Entries on locating words and elements
_____

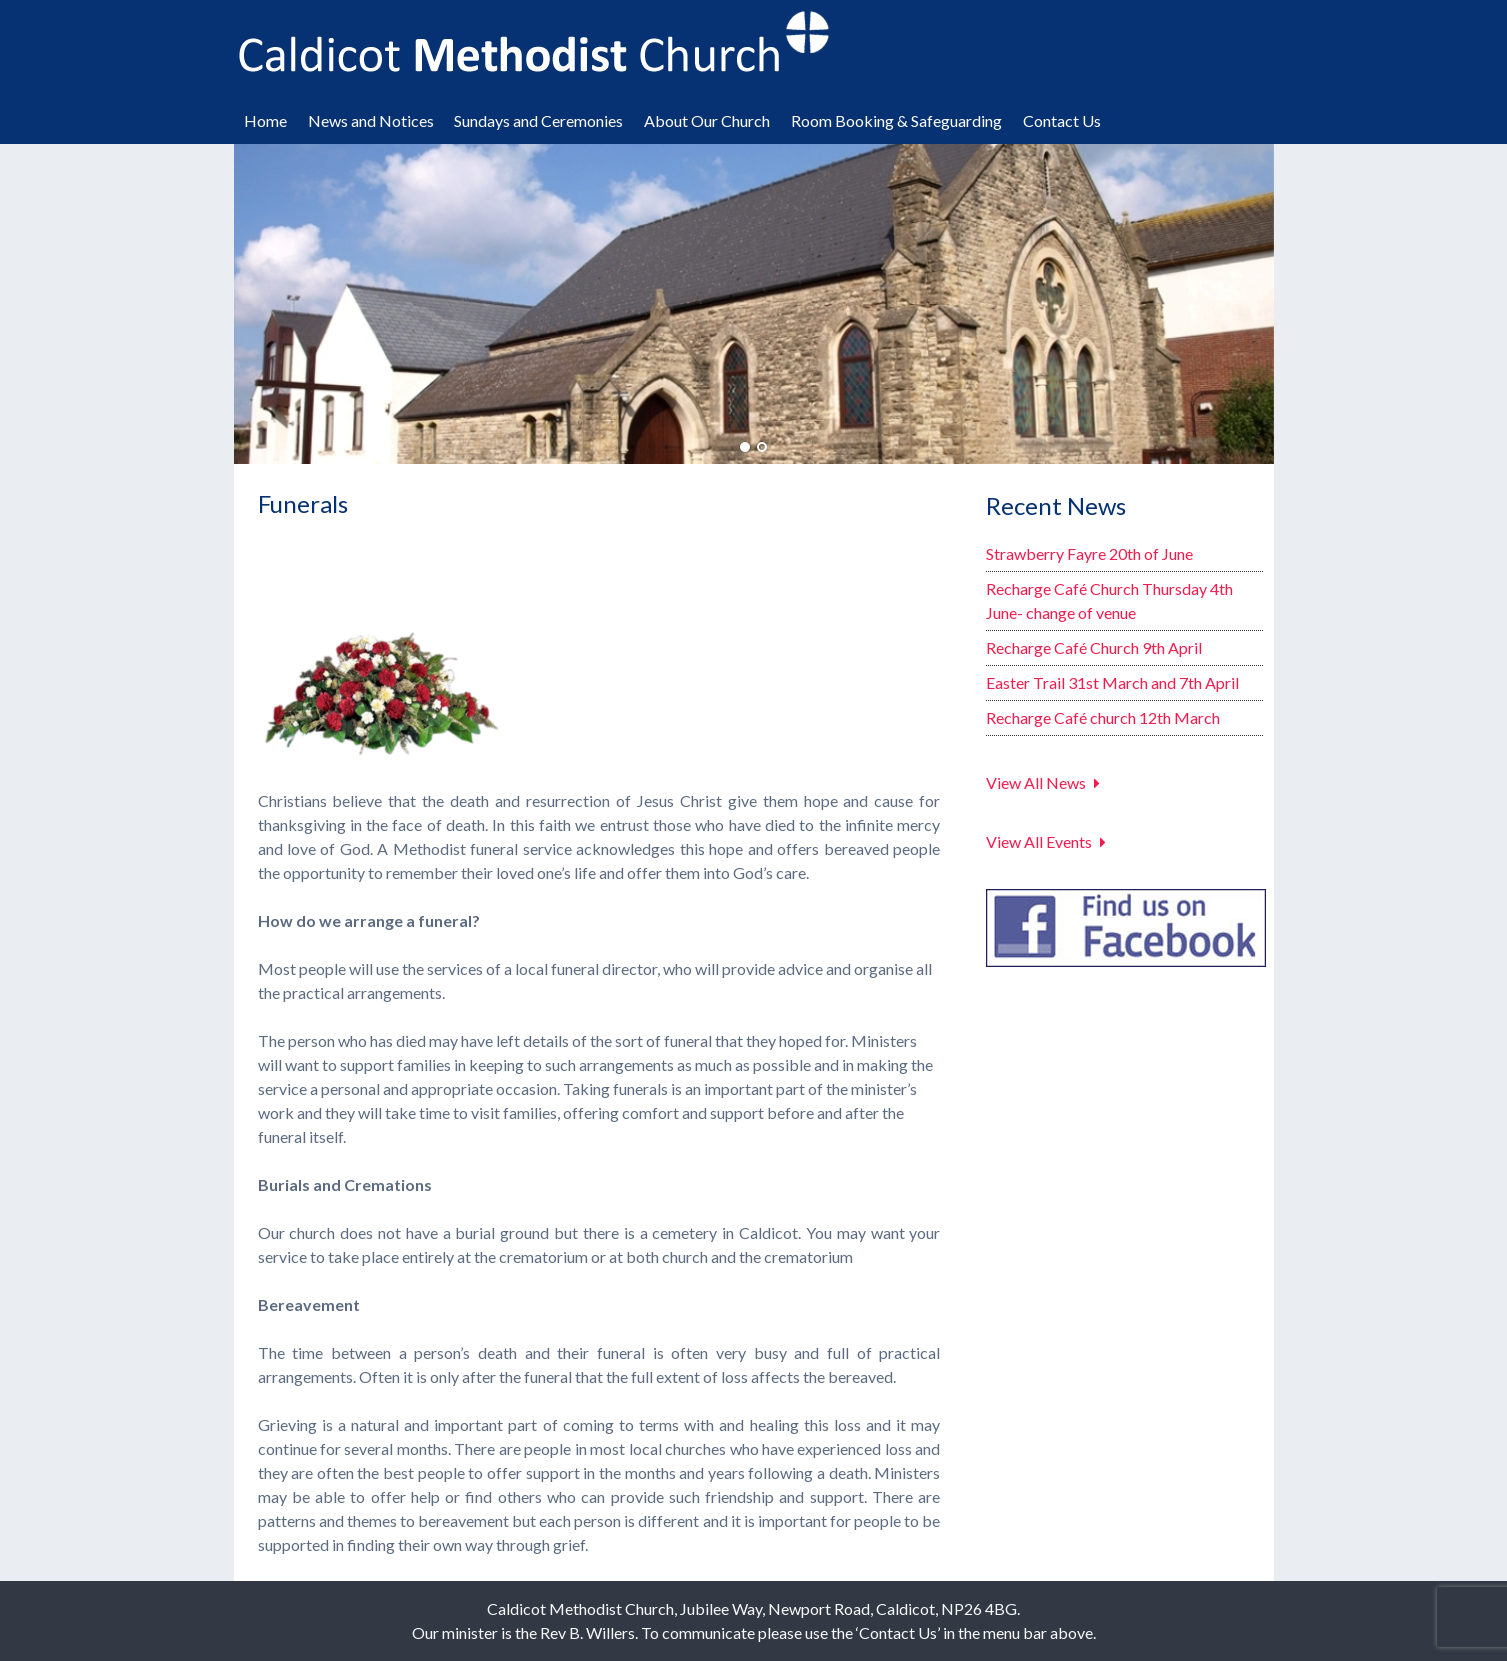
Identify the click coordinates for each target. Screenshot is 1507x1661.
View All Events (1039, 841)
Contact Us (1062, 120)
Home (265, 120)
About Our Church (707, 120)
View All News (1036, 782)
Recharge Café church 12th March (1103, 717)
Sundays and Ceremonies (538, 120)
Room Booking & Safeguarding (896, 120)
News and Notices (371, 120)
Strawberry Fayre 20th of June (1089, 553)
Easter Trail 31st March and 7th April (1112, 682)
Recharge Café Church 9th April (1094, 647)
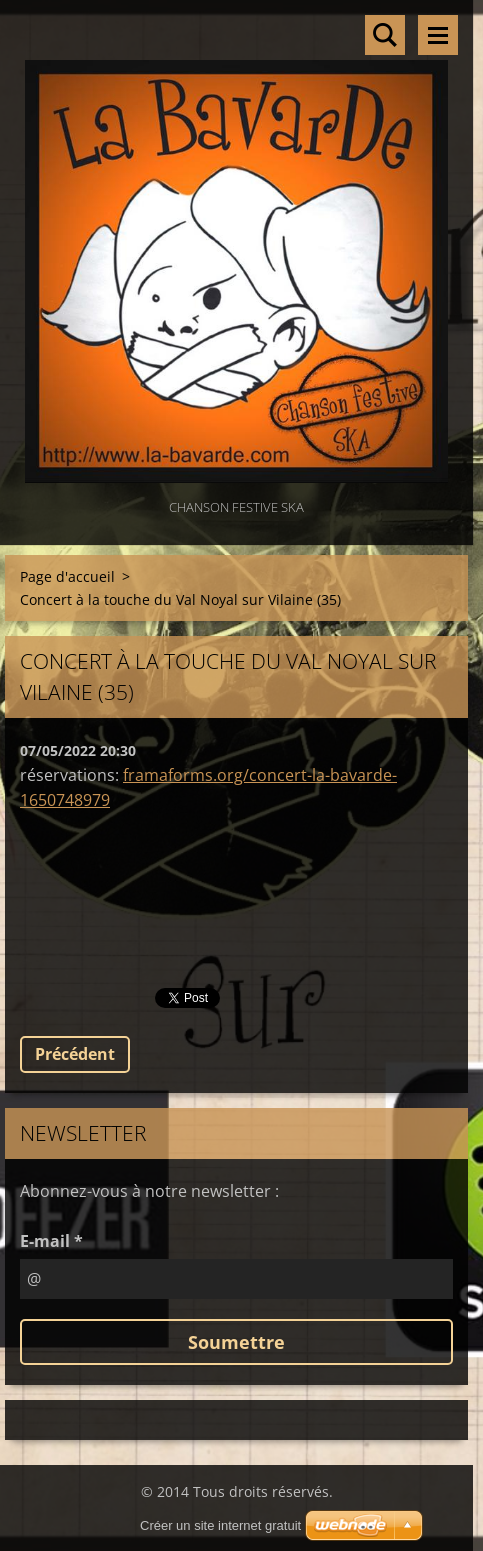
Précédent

_____

Can you express the material above as a JSON list of strings, one per line, with blank lines and the pictures left out?

• _Response to this exercise_
[
  "Identify the click coordinates for each target. Screenshot is 1507x1661.",
  "View All Events (1039, 841)",
  "Contact Us (1062, 120)",
  "Home (265, 120)",
  "About Our Church (707, 120)",
  "View All News (1036, 782)",
  "Recharge Café church 12th March (1103, 717)",
  "Sundays and Ceremonies (538, 120)",
  "Room Booking & Safeguarding (896, 120)",
  "News and Notices (371, 120)",
  "Strawberry Fayre 20th of June (1089, 553)",
  "Easter Trail 31st March and 7th April (1112, 682)",
  "Recharge Café Church 9th April (1094, 647)",
  "Précédent"
]